== Directions for this task ==
Recast the data as a JSON list of strings with one string per line, starting with the line that contains "You are a computer-use" and going on through the line that contains "coord(246,89)", both included. Omit blank lines and leave out the pictures.

== Records for processing ==
## START

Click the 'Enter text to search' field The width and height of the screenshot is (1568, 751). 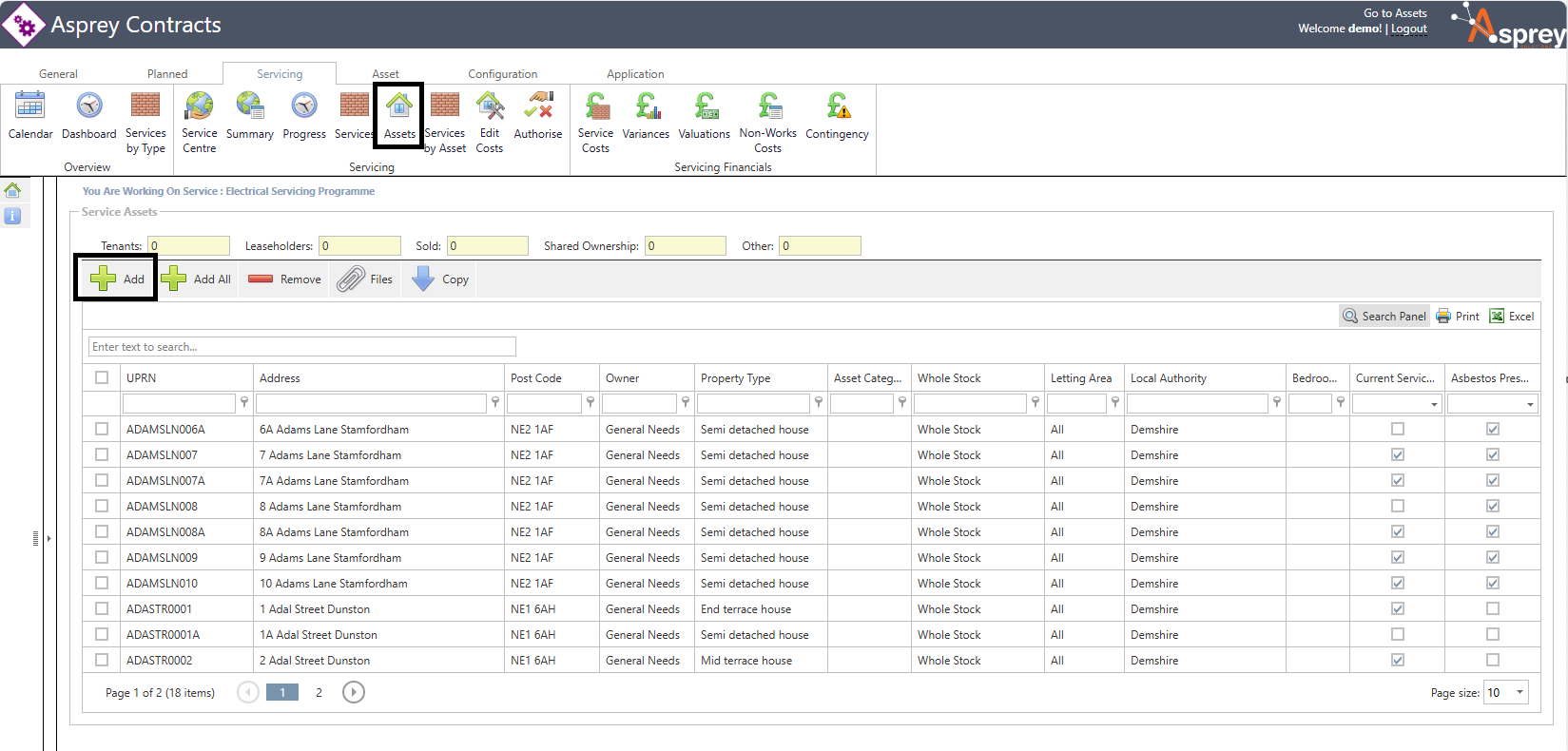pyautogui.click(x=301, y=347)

## END
## START

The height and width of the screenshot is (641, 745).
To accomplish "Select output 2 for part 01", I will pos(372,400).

## END
## START

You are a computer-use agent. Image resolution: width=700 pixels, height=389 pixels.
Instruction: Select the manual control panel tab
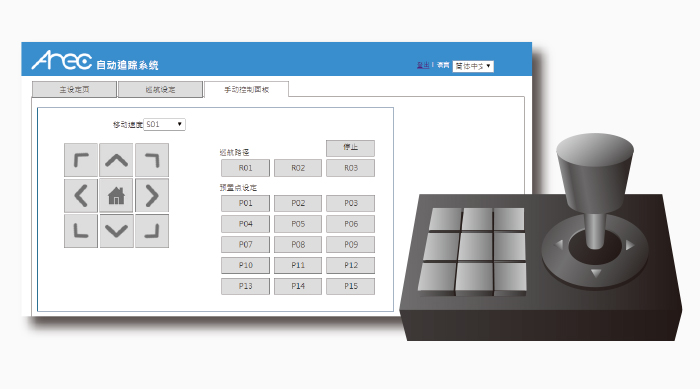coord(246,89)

## END

== Answer to this task ==
[
  "You are a computer-use agent. Image resolution: width=700 pixels, height=389 pixels.",
  "Instruction: Select the manual control panel tab",
  "coord(246,89)"
]